ELENCO COMPITI →
• a. Nell'articolo sul naufragio al largo della Libia, indica tutti i luoghi geografici chiamati con un nome proprio.
• b. Riprendi l'articolo sul naufragio al largo della Libia e prosegui subito dopo l'ultima frase.

ESTRATTO FORNITO →
Marta Bonafoni

Naufragio con cento morti a largo della Libia

Rachele Gonnelli, IL Manifesto

Sono annegati in 97 a sole sei miglia dalla costa ovest di Tripoli, tutti migranti arrivati in Libia dall’Africa subsahariana. Erano a bordo di un grosso gommone bianco stracarico ed evidentemente danneggiato già in partenza: il portavoce della guardia costiera di Tripoli, Ayoub Qassem, ha detto all’agenzia Reuters che la base dell’imbarcazione non ha retto, si è sfasciata, portando a fondo la maggior parte delle persone a bordo, tra cui quindici tra donne e bambini.

La guardia costiera libica è riuscita a recuperare solo ventitrè naufraghi, quelli in grado di nuotare. I migranti salvati sono stati portati nella caserma della guardia costiera a Qarqaresh, alla periferia della capitale, dove – sempre secondo le dichiarazioni di Ayoub Qassem – sono stati rifocillati e curati. E nelle prossime ore probabilmente verranno trasferiti nei nuovi centri di detenzione per migranti aperti a Tajura, nei sobborghi a nord-ovest della città, che per altro sarebbero già stracolmi.

RIGHE FORNITE →

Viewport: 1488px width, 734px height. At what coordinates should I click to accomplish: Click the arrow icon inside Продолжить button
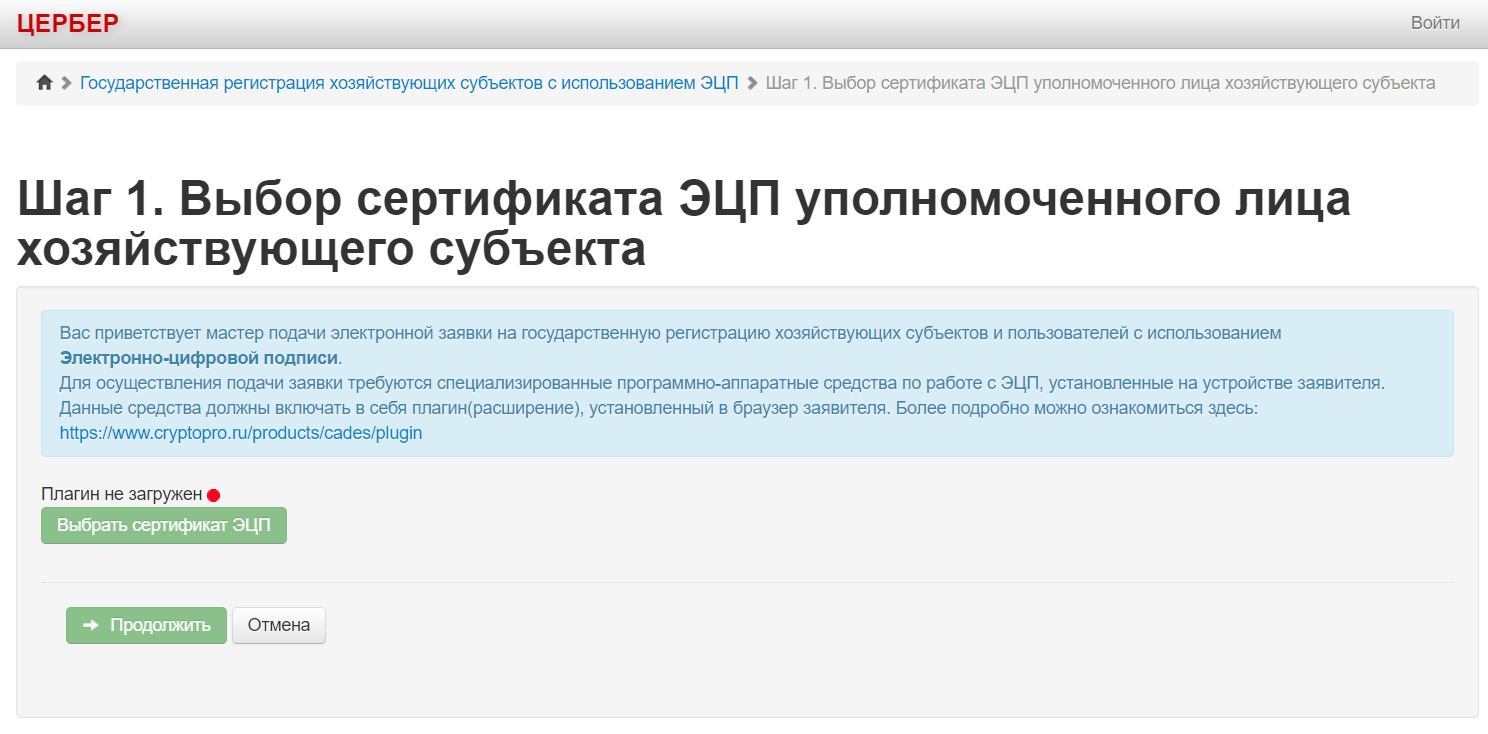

---

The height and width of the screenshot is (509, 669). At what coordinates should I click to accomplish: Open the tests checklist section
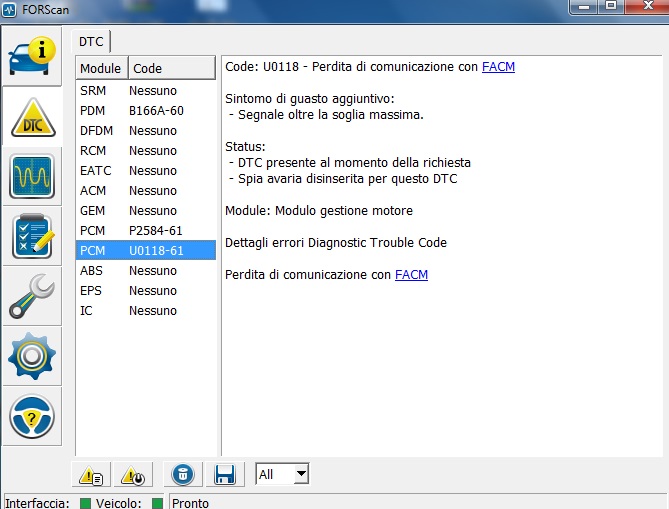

--

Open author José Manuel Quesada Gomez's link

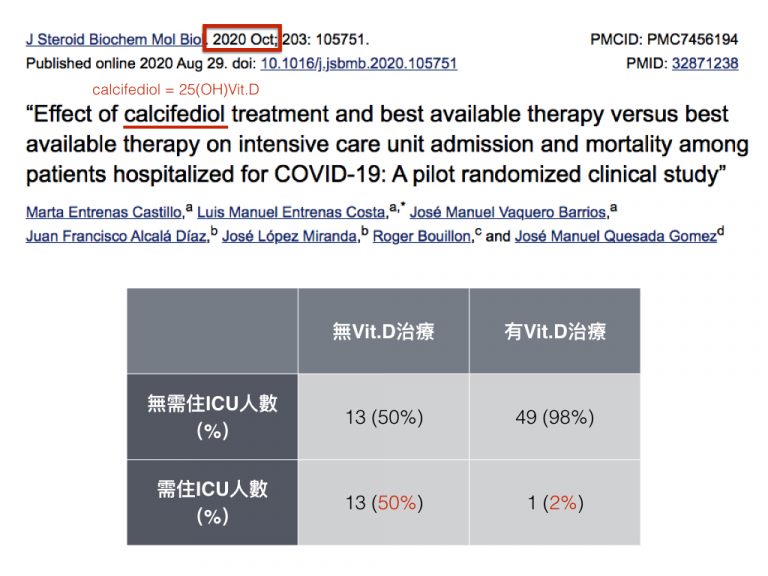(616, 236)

RISPOSTE PER COMPITO →
• a. Libia, Tripoli, Africa subsahariana, Qarqaresh, Tajura

• b.
MARE DI MORTI Questi 97 morti, ufficialmente «dispersi in mare», vanno ad aggiungersi ai 664 morti o dispersi stimati dall’Organizzazione mondiale per le migrazioni (Oim) fino al 9 aprile scorso, quasi tutti – oltre il 90 per cento – in naufragi simili sempre lungo la rotta Libia-Italia. Oltre agli africani, per lo più in fuga dalla grave siccità che ha colpito il Sahel, si sono recentemente aggiunti verso quest’unica porta d’ingresso pericolosa e illegale verso l’Europa anche migranti che hanno fatto un percorso molto più lungo. Il portavoce dell’Oim a Roma, Flavio Di Giacomo, fa infatti notare che tra gli oltre 2.100 migranti soccorsi in mare e portati in Italia di recente, c’erano anche circa 500 bengalesi e 50 siriani.

La rotta del Mediterraneo centrale è però sempre più rischiosa. L’Unhcr, l’Alto commissariato Onu per i rifugiati, calcola che si è passati da 1, 8 morti a 3,4 ogni 100 arrivi. Ma il rischio di morire, o di essere torturato e abusato, è molto frequente anche a terra, in Libia.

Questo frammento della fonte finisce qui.